What’s more, as a former congressman and Indiana governor (as well as radio talk show host), Pence, a Christian conservative, is steeped in government experience, in sharp contrast to the outsider president.
But there’s this other thing: He’s not Trump.
In a largely favorable front-page New York Times piece, an unnamed Republican senator said Pence was initially viewed as “an alternative-reality president who would prod Mr. Trump’s presidency toward normalcy.” Now, says the piece, Democrats and Republican critics “still view him as a president-in-waiting, in hopes that Mr. Trump will somehow be brought down by scandal.”
That’s the framing: Mike Pence is normal, and maybe he’ll still succeed Trump.
The VP, says the Times, carries out “many of the functions that the White House chief of staff, Reince Priebus, would normally fulfill if he possessed more policy experience and legislative connections: sounding out lawmakers for inside information, providing the president with tactical counsel, quietly offering policy tweaks during negotiations.”
Here’s more of Mike as Normal Guy:
“At times, Mr. Pence can seem jarringly out of place, a clean-cut 1950s Republican cheerfully navigating the chaotic ‘Mad Max’ landscape created by the disruptive duo of Mr. Trump and Mr. Bannon, trying to stay engaged while remaining discernibly aloof from the less-savory aspects of serving in the Trump White House.”
Pence views such comparisons as offensive, according to a person familiar with his thinking, believing that while he and the president have contrasting styles, they are delivering the same message to different audiences and that the veep doesn’t act as some kind of translator. The Pence camp also insists that he and Priebus have worked well together in lobbying the Hill.
The Times story also mentions that Pence’s wife, Karen, was wary of Trump’s offer to put him on the ticket. Which brings me to a favorable profile of the second lady, also yesterday, in the Washington Post.

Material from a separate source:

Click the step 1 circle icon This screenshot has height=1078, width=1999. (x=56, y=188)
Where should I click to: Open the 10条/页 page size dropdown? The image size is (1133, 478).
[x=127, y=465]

It begins with Pence having a red phone in his statehouse office to connect directly to his wife, “a reminder, both physical and symbolic, of the direct and enduring connection between Mike and Karen Pence.”
Karen Pence, the piece says, “remains an important influence on one of President Trump’s most important political allies. She sat in on at least one interview as the vice president assembled his staff, accompanied her husband on his first foreign trip and joins him for off-the-record briefings with reporters, acting as his gut check and shield.”
And they toured the Dachau concentration camp together, “often holding hands, and huddled together on the Air Force Two ride home to debrief on the trip.”
In a way, the Pences are attracting the kind of coverage that might normally go to the first lady. Think about Michelle Obama and Laura Bush and the portrayal of their pet projects.
But with Melania still living in Trump Tower, much to the frustration of the press, we get headlines like this one in the Post:
“In New York, Searching for the Reclusive and Elusive Melania Trump.”
The story says that “Melania Trump is a virtual shut-in, her refuge 58 stories above Manhattan’s hoi polloi and laden with enough gold to embarrass a Saudi prince.” This, in turn, means “an ever-clamorous chorus of gossipmongers, pundits, historians and even body-language experts dissect her every move, fashion choice and facial expression to unearth a true State of Melania.”
But even here the stark contrast surfaces, with former Trump executive Louise Sunshine quoted as saying Melania is trying to make her way “as the wife of a very impulsive, compulsive, erratic president.”
If Melania wants to stay in Manhattan raising 10-year-old Barron, in my view, she has every right to do so. But it so happens that she gave a speech yesterday at the State Department, presenting the International Women of Courage awards.
Usually it helps a president when his vice president generates positive headlines. That’s not necessarily the case with Trump, although if the media credit Mike Pence with doing a good job, it does remind us that the president's first major decision was to pick him.